→ TASK TO CARRY OUT
Exactly as written, copy the lines of the data below from the first through the one containing "Task: Click the paragraph".

Segment Open

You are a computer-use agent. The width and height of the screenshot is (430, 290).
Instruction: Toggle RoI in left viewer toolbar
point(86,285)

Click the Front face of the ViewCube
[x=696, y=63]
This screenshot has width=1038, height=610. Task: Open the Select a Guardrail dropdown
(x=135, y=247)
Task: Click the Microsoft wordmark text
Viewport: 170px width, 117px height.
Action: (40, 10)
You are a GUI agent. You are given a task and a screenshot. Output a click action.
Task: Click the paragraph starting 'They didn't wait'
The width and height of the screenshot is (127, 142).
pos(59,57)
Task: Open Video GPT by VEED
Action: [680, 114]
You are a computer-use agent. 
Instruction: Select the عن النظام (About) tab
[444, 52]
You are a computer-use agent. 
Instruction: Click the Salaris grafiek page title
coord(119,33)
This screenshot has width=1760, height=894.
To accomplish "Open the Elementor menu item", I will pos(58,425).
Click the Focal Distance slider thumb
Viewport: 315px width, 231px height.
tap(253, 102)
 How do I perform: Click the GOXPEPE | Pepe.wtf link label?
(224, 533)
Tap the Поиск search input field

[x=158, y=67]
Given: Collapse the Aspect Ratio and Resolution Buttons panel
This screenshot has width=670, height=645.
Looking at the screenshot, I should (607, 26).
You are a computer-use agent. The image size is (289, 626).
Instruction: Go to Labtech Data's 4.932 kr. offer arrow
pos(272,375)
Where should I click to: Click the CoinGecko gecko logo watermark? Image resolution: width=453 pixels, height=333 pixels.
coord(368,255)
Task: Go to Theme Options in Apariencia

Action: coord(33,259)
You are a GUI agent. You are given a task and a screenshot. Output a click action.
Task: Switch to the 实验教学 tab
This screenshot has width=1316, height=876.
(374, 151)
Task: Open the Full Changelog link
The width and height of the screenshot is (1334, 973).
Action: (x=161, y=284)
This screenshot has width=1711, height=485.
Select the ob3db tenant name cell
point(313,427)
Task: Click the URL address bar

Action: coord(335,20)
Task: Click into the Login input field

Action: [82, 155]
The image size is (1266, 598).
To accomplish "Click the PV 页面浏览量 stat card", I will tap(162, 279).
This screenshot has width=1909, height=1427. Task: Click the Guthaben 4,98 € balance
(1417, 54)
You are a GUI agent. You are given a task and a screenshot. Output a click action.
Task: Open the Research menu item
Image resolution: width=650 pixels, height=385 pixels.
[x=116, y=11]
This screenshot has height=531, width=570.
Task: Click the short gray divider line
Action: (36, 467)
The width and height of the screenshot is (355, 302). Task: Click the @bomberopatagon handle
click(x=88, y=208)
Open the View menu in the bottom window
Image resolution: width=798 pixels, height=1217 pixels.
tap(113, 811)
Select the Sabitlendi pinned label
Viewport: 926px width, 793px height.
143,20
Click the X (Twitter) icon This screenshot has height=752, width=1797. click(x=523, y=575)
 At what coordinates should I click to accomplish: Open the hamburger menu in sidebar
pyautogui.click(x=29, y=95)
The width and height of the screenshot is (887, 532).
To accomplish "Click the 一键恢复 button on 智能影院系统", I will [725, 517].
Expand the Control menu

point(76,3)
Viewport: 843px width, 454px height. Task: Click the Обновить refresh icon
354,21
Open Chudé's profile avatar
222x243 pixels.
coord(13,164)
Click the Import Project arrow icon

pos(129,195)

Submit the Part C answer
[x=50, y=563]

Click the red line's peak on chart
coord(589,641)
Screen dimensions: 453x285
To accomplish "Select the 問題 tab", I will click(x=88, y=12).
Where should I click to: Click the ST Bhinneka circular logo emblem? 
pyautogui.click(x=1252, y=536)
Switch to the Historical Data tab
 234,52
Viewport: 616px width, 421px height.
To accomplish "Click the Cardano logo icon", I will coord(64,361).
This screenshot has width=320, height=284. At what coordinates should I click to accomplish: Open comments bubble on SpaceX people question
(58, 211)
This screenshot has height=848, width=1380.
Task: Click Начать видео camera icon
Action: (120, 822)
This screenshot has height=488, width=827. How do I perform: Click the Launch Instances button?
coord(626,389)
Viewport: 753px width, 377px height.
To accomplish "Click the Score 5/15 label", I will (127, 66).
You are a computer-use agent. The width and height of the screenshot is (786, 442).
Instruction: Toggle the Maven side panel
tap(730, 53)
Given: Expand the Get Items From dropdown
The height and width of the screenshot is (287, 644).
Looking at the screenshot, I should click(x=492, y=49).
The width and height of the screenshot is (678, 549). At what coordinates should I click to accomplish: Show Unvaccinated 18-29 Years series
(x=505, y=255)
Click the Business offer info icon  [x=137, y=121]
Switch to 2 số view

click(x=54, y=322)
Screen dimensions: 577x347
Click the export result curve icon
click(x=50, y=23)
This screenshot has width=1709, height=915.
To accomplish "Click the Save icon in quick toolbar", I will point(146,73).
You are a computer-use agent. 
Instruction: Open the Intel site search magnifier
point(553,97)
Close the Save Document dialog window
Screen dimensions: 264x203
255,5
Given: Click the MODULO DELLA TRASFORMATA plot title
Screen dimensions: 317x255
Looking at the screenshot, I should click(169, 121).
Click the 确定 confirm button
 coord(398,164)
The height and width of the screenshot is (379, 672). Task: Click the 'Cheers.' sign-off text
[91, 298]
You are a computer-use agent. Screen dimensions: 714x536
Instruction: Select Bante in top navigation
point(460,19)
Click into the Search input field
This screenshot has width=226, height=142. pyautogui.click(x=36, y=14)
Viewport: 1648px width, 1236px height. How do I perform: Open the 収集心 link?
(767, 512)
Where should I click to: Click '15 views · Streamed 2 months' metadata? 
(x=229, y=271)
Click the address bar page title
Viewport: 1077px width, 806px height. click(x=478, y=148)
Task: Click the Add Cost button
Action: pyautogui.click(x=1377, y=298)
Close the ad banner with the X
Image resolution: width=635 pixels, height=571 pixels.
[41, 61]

Segment Closed

→ YOUR RESPONSE
You are a computer-use agent. The width and height of the screenshot is (430, 290).
Instruction: Toggle RoI in left viewer toolbar
point(86,285)

Click the Front face of the ViewCube
[x=696, y=63]
This screenshot has width=1038, height=610. Task: Open the Select a Guardrail dropdown
(x=135, y=247)
Task: Click the Microsoft wordmark text
Viewport: 170px width, 117px height.
Action: (40, 10)
You are a GUI agent. You are given a task and a screenshot. Output a click action.
Task: Click the paragraph starting 'They didn't wait'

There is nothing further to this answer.